The drama of V4641 Sgr began Sept. 15, 1999, when Australian amateur astronomer Ron Stubbings noticed that the “star” was more than six times brighter than it had been the night before. He sent an e-mail message around the world. One recipient, Japanese astronomer Taichi Kato, recalled that this object had been associated with variable X-ray emission by scientists working with the Dutch-Italian BeppoSAX spacecraft. Kato forwarded the message to Smith, a member of the All-Sky Monitor (ASM) team using the Rossi X-ray Timing Explorer (RXTE) satellite.
The ASM surveys the entire sky about once every two hours, and Smith found that the most recent observation of V4641 showed it as a bright X-ray emitter. Subsequent observations showed the rapid rise and fall of the object’s X-ray brightness. A few hours later, it flared again.
Within 24 hours, the National Science Foundation’s Very Large Array (VLA) radio telescope in New Mexico was observing V4641 Sgr. “We could immediately see that it had structure — it was big,” Hjellming said. The first VLA observation showed an object three times longer than the distance from the Sun to Pluto. “What we were seeing was the jets, and we could tell they were moving so fast that they already had expanded to a considerable size,” he said.
The VLA observations showed that the object’s jet was moving at nine-tenths the speed of light. Other radio telescopes observing the object were NRAO’s Green Bank Interferometer in West Virginia; the Australia Telescope Compact Array; the Molonglo Observatory Synthesis Telescope, also in Australia; the MERLIN array in Britain; the Ratan 600-meter radio telescope in Russia; and radio telescopes at the Owens Valley Radio Observatory in California. The radio observations also provided the distance measurement for the binary system.
The dramatic X-ray flare on Sept. 15 was not the only time V4641 Sgr exploded into activity. Further examination of ASM data revealed a bright flare (about one-third as intense as the brightest flare) on Sept. 14th that lasted between three minutes and three hours.
In response to the ASM team’s alert, Michael McCollough and Peter Woods, members of the BATSE team at Marshall Space Flight Center, scoured their data for evidence of V4641 Sgr. In addition to the flares seen by the ASM, they found a third rapid flare that peaked two hours after the brightest flare, reaching a peak intensity about half that of the brightest flare.
The RXTE Proportional Counter Array (PCA), a very large X-ray telescope, was rapidly reoriented to observe V4641 Sgr about 4.5 hours after the brightest flare. A fourth event, lasting 20 minutes, was recorded by the PCA to reach an intensity of one-sixth that of the brightest flare.

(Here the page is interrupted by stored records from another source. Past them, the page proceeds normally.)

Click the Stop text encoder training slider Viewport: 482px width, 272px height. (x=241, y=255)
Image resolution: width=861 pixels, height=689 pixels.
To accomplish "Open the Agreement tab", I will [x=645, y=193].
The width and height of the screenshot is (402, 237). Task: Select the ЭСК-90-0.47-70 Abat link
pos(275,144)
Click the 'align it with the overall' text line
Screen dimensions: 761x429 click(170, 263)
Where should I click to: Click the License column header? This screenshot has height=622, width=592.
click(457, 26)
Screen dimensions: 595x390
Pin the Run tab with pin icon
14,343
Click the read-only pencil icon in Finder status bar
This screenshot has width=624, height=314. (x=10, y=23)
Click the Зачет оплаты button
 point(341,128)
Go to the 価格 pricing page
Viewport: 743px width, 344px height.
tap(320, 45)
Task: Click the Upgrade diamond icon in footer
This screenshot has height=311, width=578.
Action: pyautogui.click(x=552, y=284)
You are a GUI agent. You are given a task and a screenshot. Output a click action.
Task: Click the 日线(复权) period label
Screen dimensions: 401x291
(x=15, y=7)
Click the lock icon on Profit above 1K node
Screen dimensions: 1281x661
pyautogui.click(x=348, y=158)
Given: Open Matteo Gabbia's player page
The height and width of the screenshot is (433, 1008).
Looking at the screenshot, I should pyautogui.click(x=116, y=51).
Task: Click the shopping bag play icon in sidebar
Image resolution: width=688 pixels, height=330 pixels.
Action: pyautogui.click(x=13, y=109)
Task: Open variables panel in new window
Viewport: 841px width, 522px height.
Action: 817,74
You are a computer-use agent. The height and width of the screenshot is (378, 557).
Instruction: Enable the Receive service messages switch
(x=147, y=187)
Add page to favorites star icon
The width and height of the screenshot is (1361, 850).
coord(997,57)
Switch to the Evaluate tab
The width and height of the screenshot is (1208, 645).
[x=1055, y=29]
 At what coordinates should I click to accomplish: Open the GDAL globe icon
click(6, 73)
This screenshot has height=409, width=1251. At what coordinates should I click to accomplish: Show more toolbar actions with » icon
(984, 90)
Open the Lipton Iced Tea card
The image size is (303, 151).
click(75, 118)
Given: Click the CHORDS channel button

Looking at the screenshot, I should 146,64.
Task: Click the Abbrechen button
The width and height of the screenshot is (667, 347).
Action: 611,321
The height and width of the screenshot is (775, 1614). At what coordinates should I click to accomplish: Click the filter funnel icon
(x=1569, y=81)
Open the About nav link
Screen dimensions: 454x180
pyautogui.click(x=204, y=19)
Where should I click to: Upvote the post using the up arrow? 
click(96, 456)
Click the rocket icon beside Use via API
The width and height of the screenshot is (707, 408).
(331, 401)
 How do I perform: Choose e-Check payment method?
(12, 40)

The PCA data reveal complex substructure, with luminosity changes by a factor of four within one second, and by a factor of 500 within minutes. No further high-energy emission from V4641 Sgr has been observed with any satellite since the end of the flare seen by the PCA. “Combining the data from all three instruments, we saw four of the most dramatic rapid X-ray intensity changes ever seen from one star,” Smith said. “This behavior is new. We’ve never see anything like it.”
The proximity of the object “gives us an unusual close-up look at this phenomenon,” Hjellming sai
d. If future searches for brief X-ray flares reveal that there are more objects like V4641 Sgr, “we will have a whole new source of information that can help us decipher just how jets in X-ray binaries work,” Remillard said.
The VLA is an instrument of the National Radio Astronomy Observatory, a facility of the National Science Foundation operated under cooperative agreement by Associated Universities, Inc. The RXTE is a NASA explorer mission consisting of X-ray instruments built by teams at Goddard Space Flight Center, MIT and the University of California at San Diego.